By this time we were getting hungry so we headed to the Crater Lake Inn for lunch. The building has been restored and is very pleasant. Our waitor is from Massachusetts and must have been having a bad day. He messed up our order and it took forever to get our food, we were not offered additional coffee till long after we had finished and the bill was also slow in coming. Needless to say the tip was a comment on his service!







We walked to the observation deck on the front of the Inn but it was hard to see the Lake because of the high snow banks. So off we went to Discovery Point for an unobstructed view of the lake. All the tour books mention the blue color and they were not wrong. It was beautiful.

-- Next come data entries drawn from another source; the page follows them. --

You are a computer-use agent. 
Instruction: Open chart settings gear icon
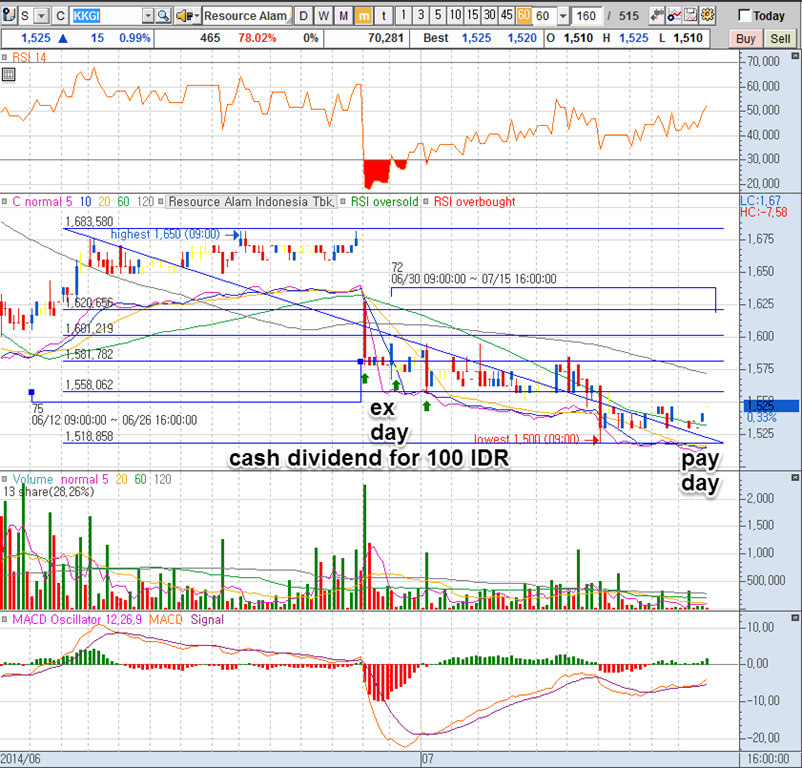707,16
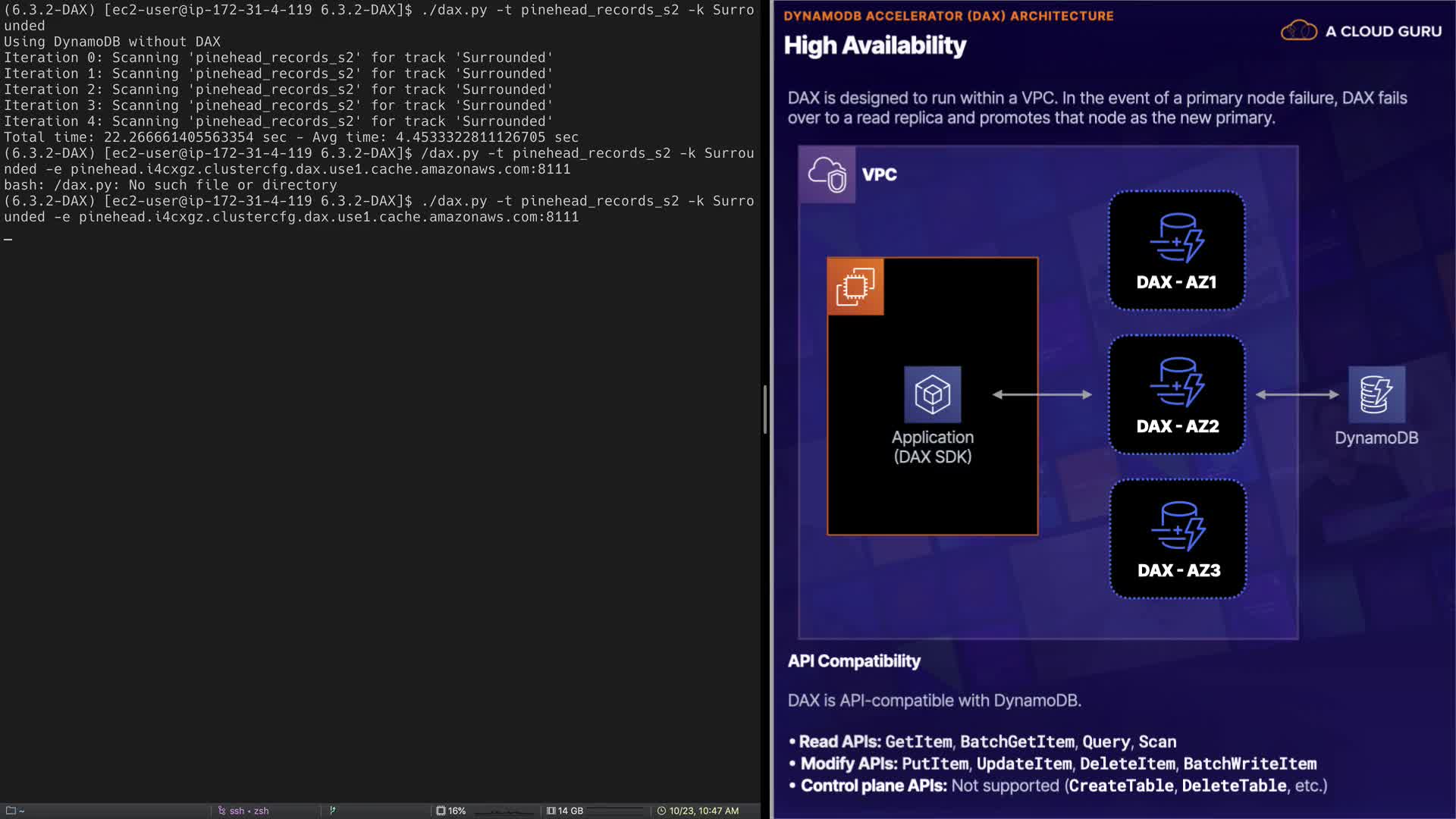
Task: Click the arrow between DAX and DynamoDB
Action: (x=1297, y=394)
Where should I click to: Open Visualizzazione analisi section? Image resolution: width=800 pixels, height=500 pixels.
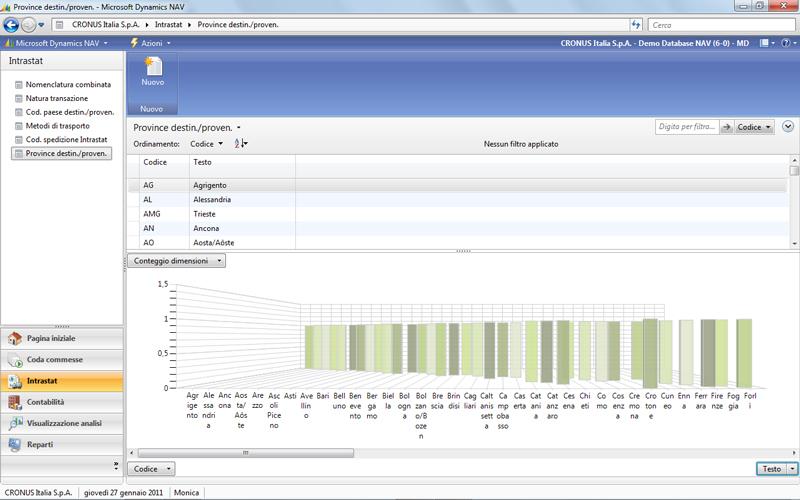(x=62, y=423)
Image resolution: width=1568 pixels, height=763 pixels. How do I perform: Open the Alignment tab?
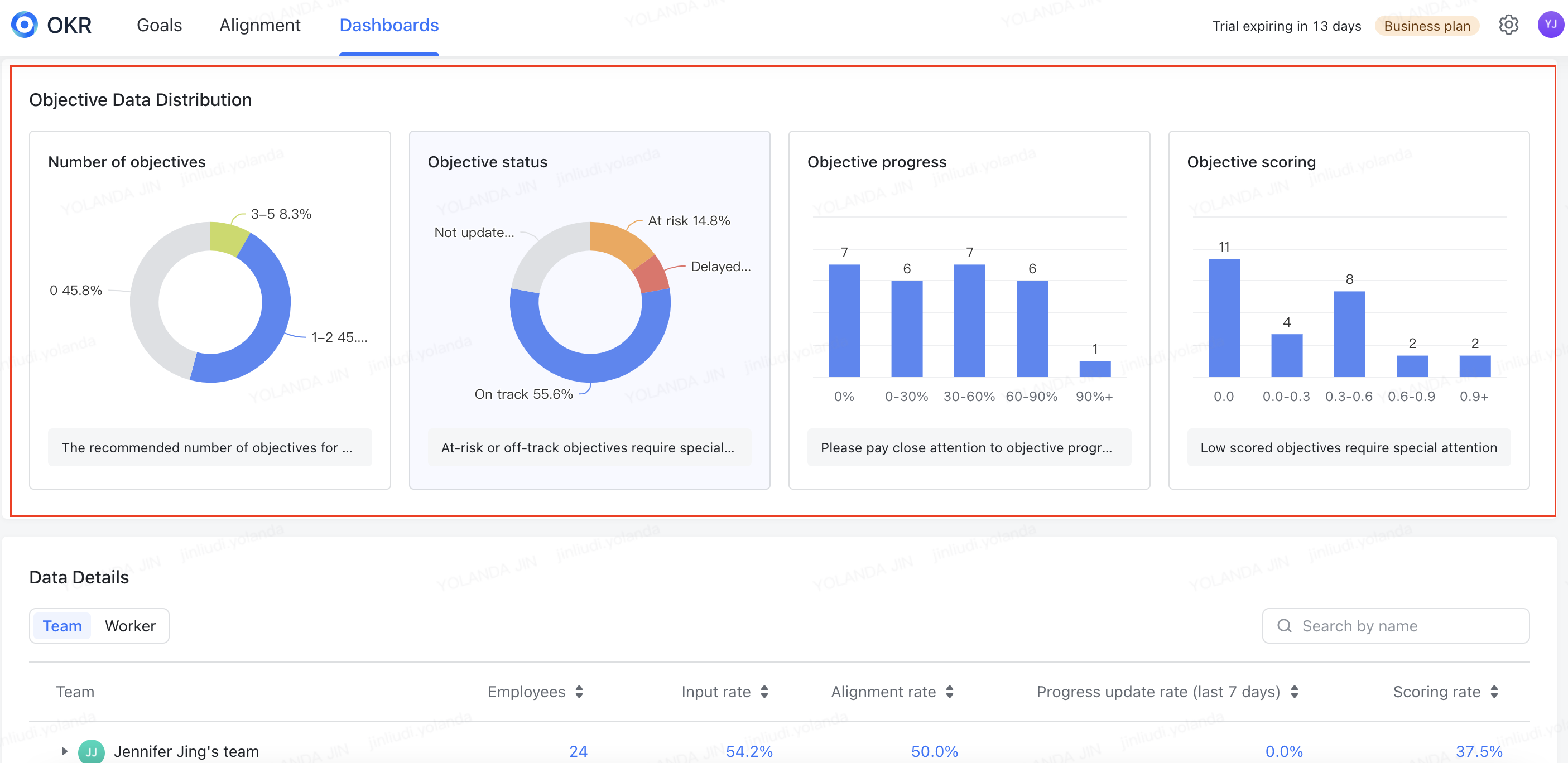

We think the snow enhanced the view and took a lot of photos (again thankful we are taking digital photos and not spending for film and developing).







The road was closed above Discovery Point but we could walk up the road as far as we wanted to go. We walked for some distance but when we saw the road open far ahead, we decided we would not reach the area where they were clearing snow so we turned back. A lot of people had written messages in the snow bank and we saw this one and thought it could be appropriate for us. A couple spoke to us as we were returning to the car. They are from New Jersey - Sussex County! They were familiar with the Hershey area and he has a brother who lives north of Palmyra.








When we left Crater Lake, we decided to venture further north to Diamond Lake. We stopped along they way at the Mt. Mazama viewpoint and met people from Bend, OR. The women is originally from PA and graduated from Millersville. Later we viewed Mt. Thielsen's craggy peak. It is different than the other mountain peaks we have seen. Diamond Lake was a disappointment after seeing Crater Lake. It is more of a recreational site.







On the road to Diamond Lake we had a real thrill- a bald eagle was soaring overhead. Of course, the photo did not turn out as we would have liked as we were buzzing along at about 50 MPH, but it was a thrill seeing the eagle in the wild. We did see a few mule deer and turkeys but their presence was definitely topped by the lone eagle.









At one of our stops this friendly chipmunk crawled under the van and then came out to pose for pictures before scampering off into the woods. It is different that the ones at home - larger and more stripes I think. But just as cute.

Tomorrow we are heading south to the California redwoods. Now those will be some BIG TREES. BTW, regular unleaded was $2.559/gal this morning. Diesel is actually cheaper at $2.439/gal.